Accused drug kingpin will go to Venezuela: Chavez
Colombia will extradite a businessman accused of being a major drug kingpin back to his native Venezuela to face justice, Venezuelan President Hugo Chavez said on Sunday on Cuban television.world Updated: Nov 08, 2010 11:14 IST
Colombia will extradite a businessman accused of being a major drug kingpin back to his native Venezuela to face justice, Venezuelan President Hugo Chavez said on Sunday on Cuban television.
Chavez said Colombian President Juan Manuel Santos promised in a recent meeting that Walid Makled, known as "The Turk," would go to Venezuela, not the United States, where he is also wanted.
Chavez fears that the United States, with whom he has frosty political relations, would use Makled to try to discredit him.
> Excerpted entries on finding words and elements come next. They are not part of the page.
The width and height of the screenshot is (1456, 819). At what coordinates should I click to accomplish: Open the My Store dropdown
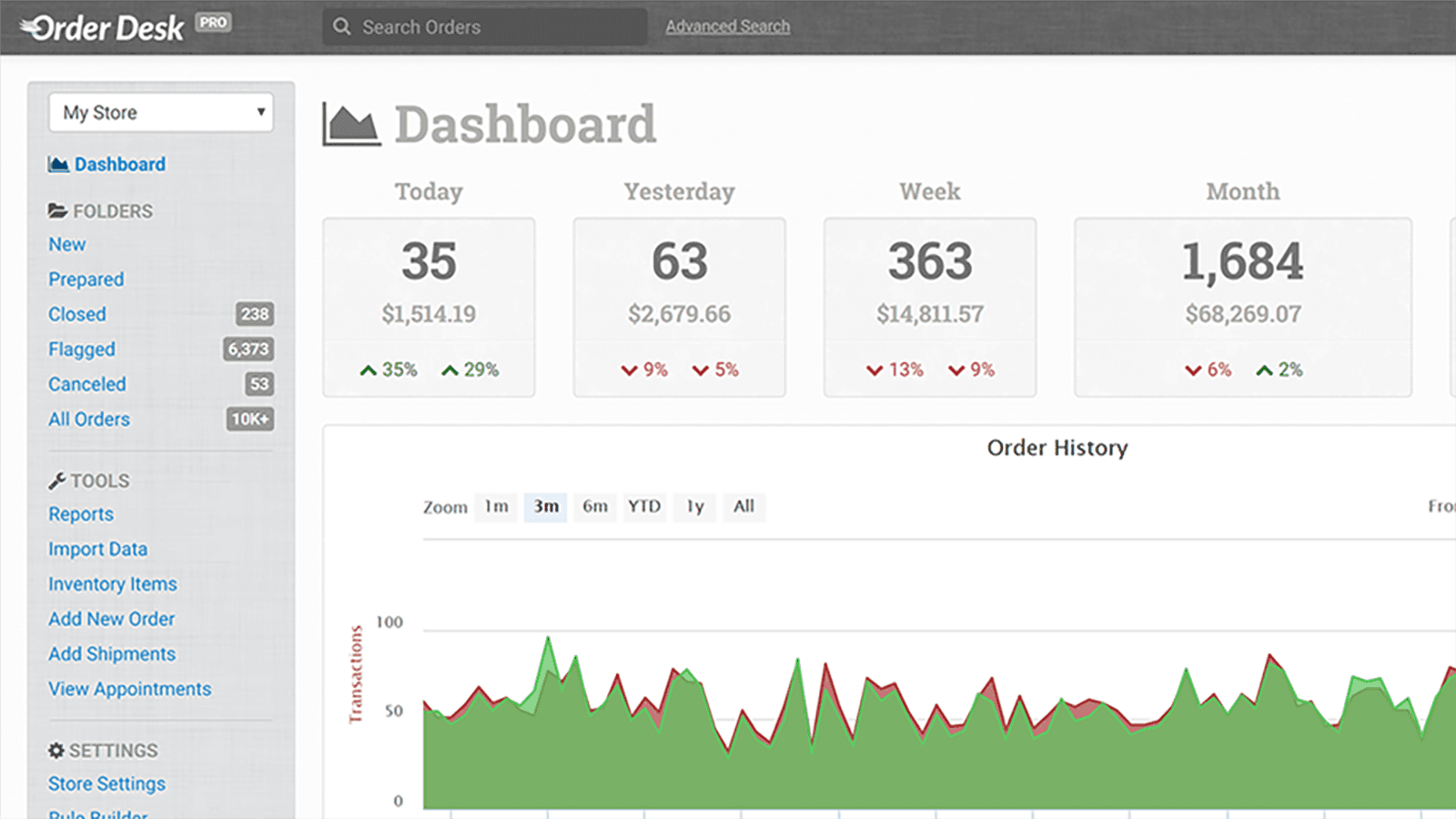coord(160,112)
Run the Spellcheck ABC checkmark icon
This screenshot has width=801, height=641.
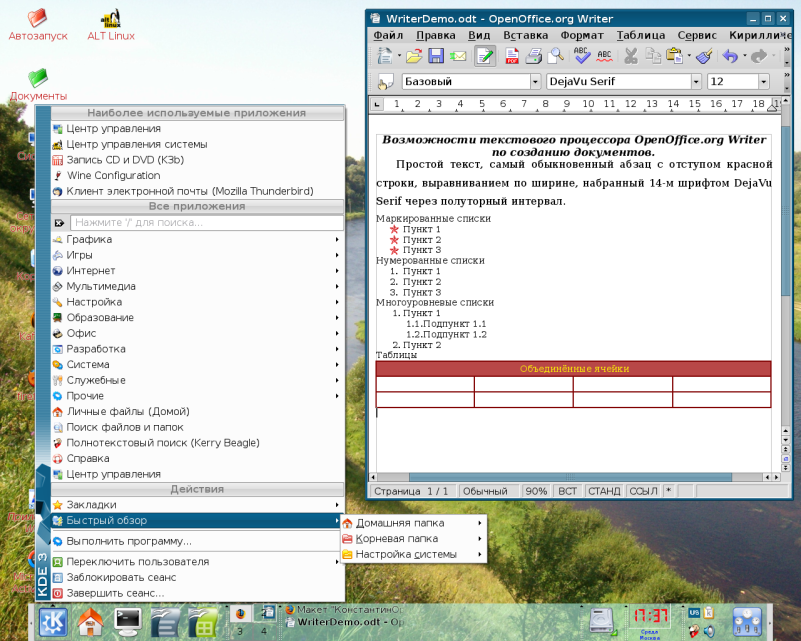click(x=581, y=56)
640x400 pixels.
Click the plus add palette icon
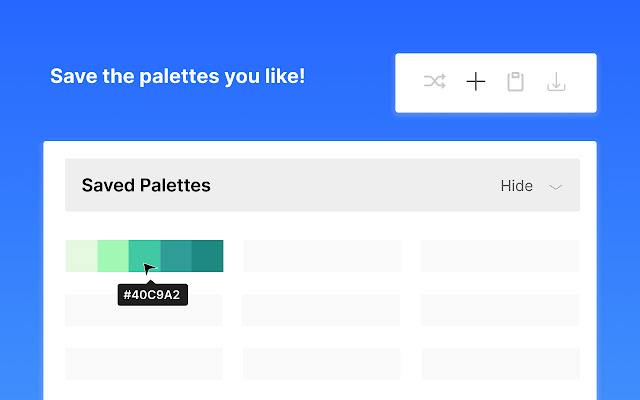pyautogui.click(x=476, y=82)
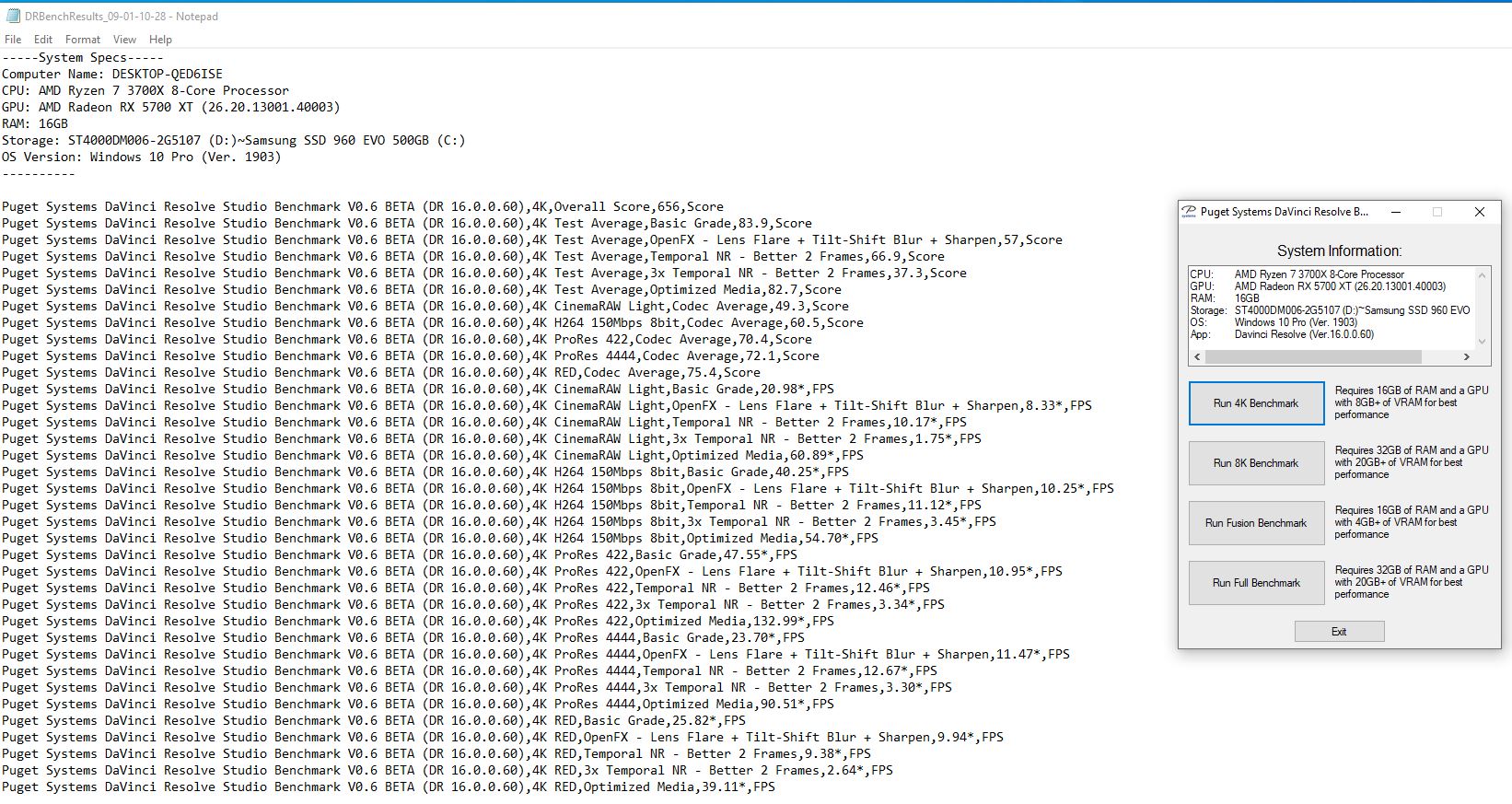Image resolution: width=1512 pixels, height=804 pixels.
Task: Start the Run 4K Benchmark button
Action: [1256, 403]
Makled was captured in August in Colombia in a joint operation with the U.S. Drug Enforcement Administration, and the head of Colombian police said at the time he would be extradited to the United States.
He is accused of shipping tonnes of cocaine each month to the United States and Europe, in an alliance with Colombian leftist rebels.
Chavez said Santos told him in a meeting on Tuesday in Venezuela that "he was going to fulfill that commitment to send this bandit to Venezuelan justice and I'm sure he will fulfill it."
"I expect that soon we will have this bandit in front of Venezuelan courts," said Chavez, who was in Havana to sign cooperation agreements with Cuba, a close ally of socialist Venezuela.
After their meeting, Santos and Chavez said they agreed to improve relations between their neighboring countries. They had clashed last year over a Colombian plan to allow US troops more access to its bases.
They did not disclose any accords on Makled, who has said in a television interview that he poured $2 million into a 2007 Chavez political campaign and in return got a concession at Venezuela's Puerto Cabello, his alleged shipping point for drugs.
Chavez said the United States would get Makled to "vomit" accusations against him and use them to justify putting Venezuela on Washington's list of countries that support drug trafficking.
"I am sure that the Colombian government is not going to take part in that game," he said.